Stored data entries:
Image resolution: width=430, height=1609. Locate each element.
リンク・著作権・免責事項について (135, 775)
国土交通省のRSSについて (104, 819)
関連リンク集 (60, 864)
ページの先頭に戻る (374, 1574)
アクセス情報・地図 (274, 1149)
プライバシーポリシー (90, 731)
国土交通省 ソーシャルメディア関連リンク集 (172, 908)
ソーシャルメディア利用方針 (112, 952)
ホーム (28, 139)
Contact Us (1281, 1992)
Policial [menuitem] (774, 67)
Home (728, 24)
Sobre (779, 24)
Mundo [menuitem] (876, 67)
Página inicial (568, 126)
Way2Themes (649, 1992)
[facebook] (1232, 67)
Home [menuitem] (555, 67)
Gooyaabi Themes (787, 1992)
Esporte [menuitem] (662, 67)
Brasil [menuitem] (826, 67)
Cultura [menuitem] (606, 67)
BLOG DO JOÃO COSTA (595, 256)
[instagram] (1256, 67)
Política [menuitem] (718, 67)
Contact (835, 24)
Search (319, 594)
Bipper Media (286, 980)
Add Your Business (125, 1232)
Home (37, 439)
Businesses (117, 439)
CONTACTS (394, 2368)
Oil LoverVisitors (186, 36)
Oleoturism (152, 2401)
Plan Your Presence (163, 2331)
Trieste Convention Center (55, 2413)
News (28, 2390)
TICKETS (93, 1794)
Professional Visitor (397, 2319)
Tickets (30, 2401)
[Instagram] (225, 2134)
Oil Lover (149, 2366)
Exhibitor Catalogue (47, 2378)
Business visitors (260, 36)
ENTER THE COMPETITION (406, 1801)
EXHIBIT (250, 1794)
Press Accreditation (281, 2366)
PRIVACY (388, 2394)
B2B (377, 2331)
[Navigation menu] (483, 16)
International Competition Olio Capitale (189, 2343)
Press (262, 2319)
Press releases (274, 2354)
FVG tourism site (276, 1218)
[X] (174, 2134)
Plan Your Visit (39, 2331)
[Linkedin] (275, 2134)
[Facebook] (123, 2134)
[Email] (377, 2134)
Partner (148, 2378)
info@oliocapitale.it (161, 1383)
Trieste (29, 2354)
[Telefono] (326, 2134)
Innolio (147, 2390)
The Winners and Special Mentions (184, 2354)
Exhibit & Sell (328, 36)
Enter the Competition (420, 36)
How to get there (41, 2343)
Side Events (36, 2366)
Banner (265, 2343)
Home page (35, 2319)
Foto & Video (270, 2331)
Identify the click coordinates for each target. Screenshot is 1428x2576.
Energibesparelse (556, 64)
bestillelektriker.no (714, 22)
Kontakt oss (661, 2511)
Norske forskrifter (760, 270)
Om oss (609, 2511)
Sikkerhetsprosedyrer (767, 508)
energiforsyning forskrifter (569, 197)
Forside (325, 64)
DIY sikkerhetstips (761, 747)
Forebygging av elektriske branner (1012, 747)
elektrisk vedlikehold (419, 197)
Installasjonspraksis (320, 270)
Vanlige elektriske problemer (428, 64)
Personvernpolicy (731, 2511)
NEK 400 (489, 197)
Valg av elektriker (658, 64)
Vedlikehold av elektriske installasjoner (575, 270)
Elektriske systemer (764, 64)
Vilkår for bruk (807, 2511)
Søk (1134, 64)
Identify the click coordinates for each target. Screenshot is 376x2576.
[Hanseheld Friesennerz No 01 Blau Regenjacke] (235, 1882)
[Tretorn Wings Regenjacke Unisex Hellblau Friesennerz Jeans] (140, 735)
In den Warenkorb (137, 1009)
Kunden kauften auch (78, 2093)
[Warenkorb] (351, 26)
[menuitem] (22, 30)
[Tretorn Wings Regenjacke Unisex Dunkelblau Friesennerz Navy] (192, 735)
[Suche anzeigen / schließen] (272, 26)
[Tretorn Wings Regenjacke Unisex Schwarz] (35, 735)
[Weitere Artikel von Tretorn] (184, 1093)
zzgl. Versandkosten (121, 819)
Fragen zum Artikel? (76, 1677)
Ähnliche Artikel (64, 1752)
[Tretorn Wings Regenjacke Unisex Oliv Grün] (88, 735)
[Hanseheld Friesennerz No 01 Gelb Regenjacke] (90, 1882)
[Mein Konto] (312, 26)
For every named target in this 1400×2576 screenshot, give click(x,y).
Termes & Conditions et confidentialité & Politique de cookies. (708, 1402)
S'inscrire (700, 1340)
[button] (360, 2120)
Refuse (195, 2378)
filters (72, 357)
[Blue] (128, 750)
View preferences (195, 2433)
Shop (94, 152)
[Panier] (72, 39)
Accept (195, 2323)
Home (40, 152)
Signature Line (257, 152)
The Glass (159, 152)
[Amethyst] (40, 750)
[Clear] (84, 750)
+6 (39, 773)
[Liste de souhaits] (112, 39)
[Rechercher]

Task to carry out:
Look above for the line holding "Kontakt oss (661, 2511)", then set down exactly that line and every line after it up to and including the line holding "Vedlikehold av elektriske", with nothing else.

Response area:
Kontakt oss (661, 2511)
Norske forskrifter (760, 270)
Om oss (609, 2511)
Sikkerhetsprosedyrer (767, 508)
energiforsyning forskrifter (569, 197)
Forside (325, 64)
DIY sikkerhetstips (761, 747)
Forebygging av elektriske branner (1012, 747)
elektrisk vedlikehold (419, 197)
Installasjonspraksis (320, 270)
Vanlige elektriske problemer (428, 64)
Personvernpolicy (731, 2511)
NEK 400 (489, 197)
Valg av elektriker (658, 64)
Vedlikehold av elektriske installasjoner (575, 270)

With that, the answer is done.